Prescott Cache, Core, and SSE3
Caching In
The Pentium 4 Extreme Edition is proof that Intel doesn’t need its 90nm process to manufacture chips with lofty transistor counts, but it does play an integral role in making complex processors profitable. The largest contributor to Prescott’s massive transistor increase is its enlarged caches. Intel left the instruction trace cache well enough alone, but it doubled the L1 data cache from 8KB to 16KB set associative eight ways. Moreover, Prescott’s L2 cache is now 1MB rather than 512KB. Connected through a 256-bit bus and running at full processor speed, the L2 cache theoretically has more than 102GB of bandwidth at its disposal.
![Intel Pentium 4 Prescott 3.2GHz & Pentium 4 Extreme Edition 3.4GHz Reviewed [ Prescott's die @ 800 x 769 ] > View Full-Size in another window.](images/06-s.jpg) Prescott's die
|
|
Modifying the Core
One attribute of the Prescott core that you won’t be seeing on any of Intel’s marketing material is its deeper execution pipeline. Now, it isn’t that employing a deeper pipeline is bad, but it does have an effect on the number of instructions that can successfully be executed per clock cycle, especially with an inefficient branch predictor. Fortunately, Intel claims to have enhanced both the static and dynamic branch prediction algorithms. Nevertheless, Prescott’s new 31-stage execution pipeline does have an adverse effect on performance, as you’ll see in the benchmarks.
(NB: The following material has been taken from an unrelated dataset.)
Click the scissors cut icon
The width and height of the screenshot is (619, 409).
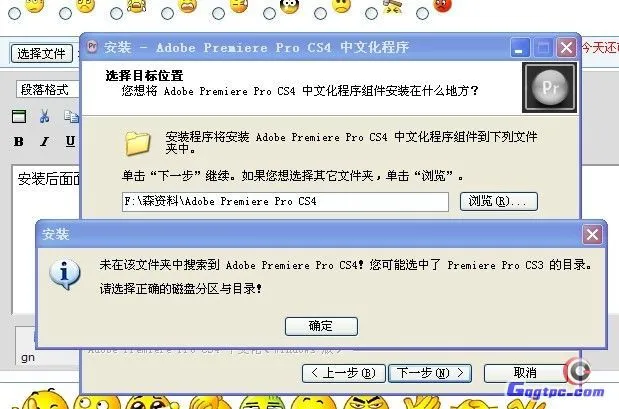pos(44,116)
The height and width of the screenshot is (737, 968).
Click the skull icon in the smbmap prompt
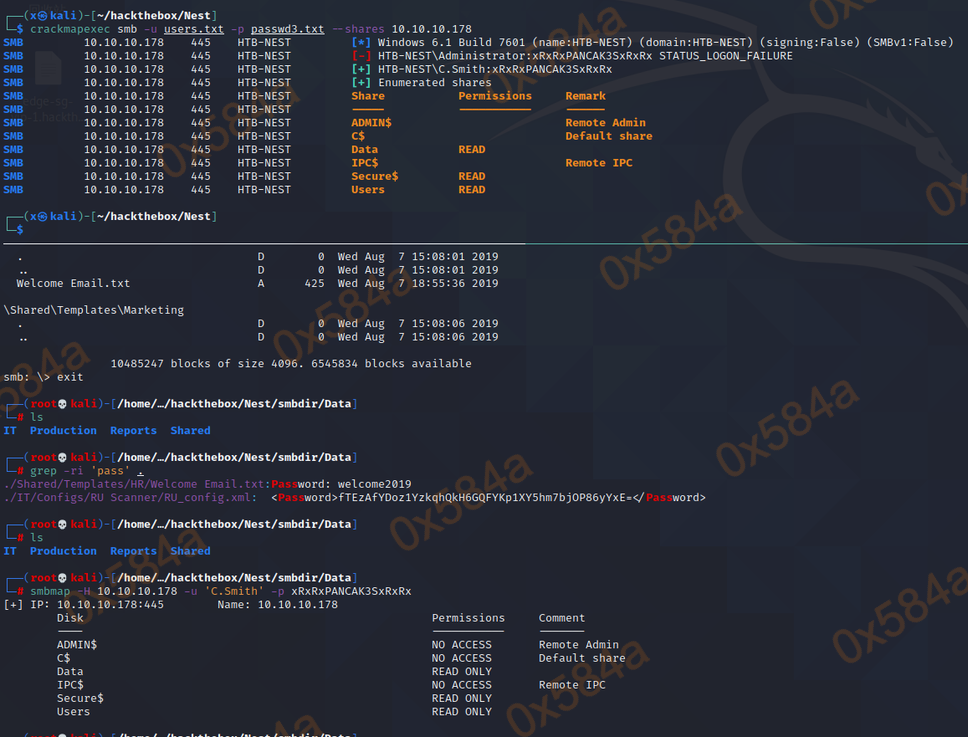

Why, then, did Intel change the pipeline? Think back to November of 2000, when Intel first unveiled the Pentium 4 running at 1.5GHz. Although it seemed significantly faster than the 1GHz Pentium III, the Pentium 4’s 20-stage pipeline precluded it from significantly outperforming its competition. Look where it’s at today, though. At 3.4GHz, the Northwood processor is much faster than that first Pentium 4 and all because the deeper pipeline gave Intel the headroom it needed. Apparently, Intel’s engineers are confident that the revised NetBurst micro-architecture will scale to 4GHz by the end of 2004.
![Intel Pentium 4 Prescott 3.2GHz & Pentium 4 Extreme Edition 3.4GHz Reviewed [ Prescott layout @ 704 x 457 ] > View Full-Size in another window.](images/07-s.jpg) Prescott layout
|
|
SSE3
It was hard to speculate on the effect SSE2 would have during the 1.5GHz Pentium 4 launch. After all, MMX never really took off, and given the normal development cycle of software, it’d be at least a year before properly optimized titles started emerging. But as it turned out, SSE2 really made a difference – if you want concrete proof, look back at how AMD’ Athlon 64 scored in Content Creation 2003 before and after it was patched for proper processor recognition.
SSE3 is a much smaller extension of the IA-32 ISA, totaling 13 instructions and intended to improve performance in complex arithmetic, video encoding, graphics, and thread synchronization. Intel’s C++ Compiler for Windows 8.0 already supports SSE3 optimizations, making it easier for developers to start employing the new instructions.